begin Text to read
Strong quake jolts E. Samar; boy killed, buildings collapse

TACLOBAN CITY — A strong earthquake with a preliminary magnitude of 6.6 struck Eastern Samar early yesterday, killing a child and collapsing several small buildings.

The offshore temblor’s epicenter was about 69 kilometers north of the province’s Borongan town, said the Philippine Institute of Volcanology and Seismology (Phivolcs).

The earthquake, which struck at 1:14 a.m., was felt as far away as Surigao City, some 300 kilometers from the epicenter.

Phivolcs said damage and strong aftershocks could be expected but that it had not confirmed any so far.

Neri Amparo, chief of the operations center of the Office of Civil Defense, said a five-year-old boy, identified as Marvin Lequim, was killed and a four-room elementary school building collapsed in the remote coastal town of Can-avid.

Local disaster officer Luisito Moscosa said the town’s public market also collapsed, electric posts fell and roads cracked.
end Text to read
Pick up the Eastern Samar earthquake story after its last sentence and continue it in the same news style.
begin Data shown
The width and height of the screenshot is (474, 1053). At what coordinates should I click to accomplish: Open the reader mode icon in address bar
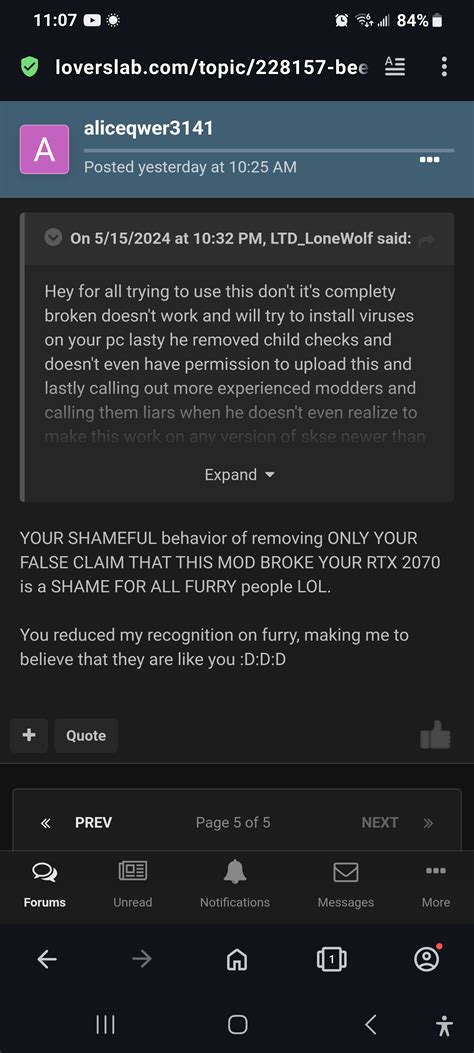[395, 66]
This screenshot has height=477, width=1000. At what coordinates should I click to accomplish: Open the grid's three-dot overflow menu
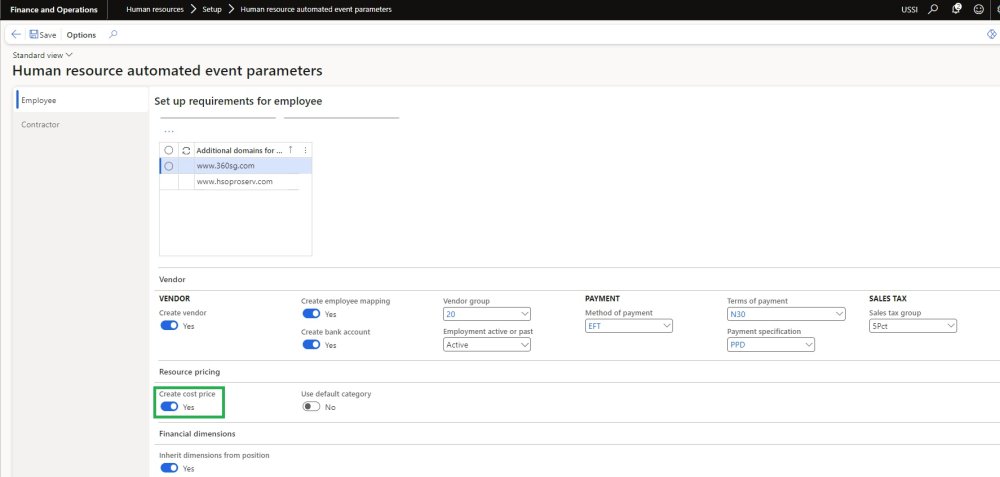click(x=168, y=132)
end Data shown
§ **Solved exercise**
A landslide blocked a mountainside highway in nearby Taft town.

Can-avid Mayor Norman Germino said the five-year-old boy was killed after being pinned by a collapsed wall.

Several residents also sustained minor injuries due to debris from collapsed walls and destroyed appliances.

"Sixty percent of the 2,000 households in the poblacion (town proper) were damaged," Germino said.

Power supply to the town, as well as other areas of Eastern Samar, has been cut and a local telephone company was one of few establishments with a generator.

"We were awakened from our sleep by a sudden jolt. It felt like something was boiling and we were being rocked," said Helen Adan, a telephone operator from Can-avid.

She added that on her way to work, she saw several damaged houses.

Amparo said residents along coastal areas were evacuated to higher ground but that no tsunami, or tidal wave, was reported. Officials were assessing the damage, she added.

The Philippines is along the Pacific "Ring of Fire," where earthquakes and volcanic activities are common.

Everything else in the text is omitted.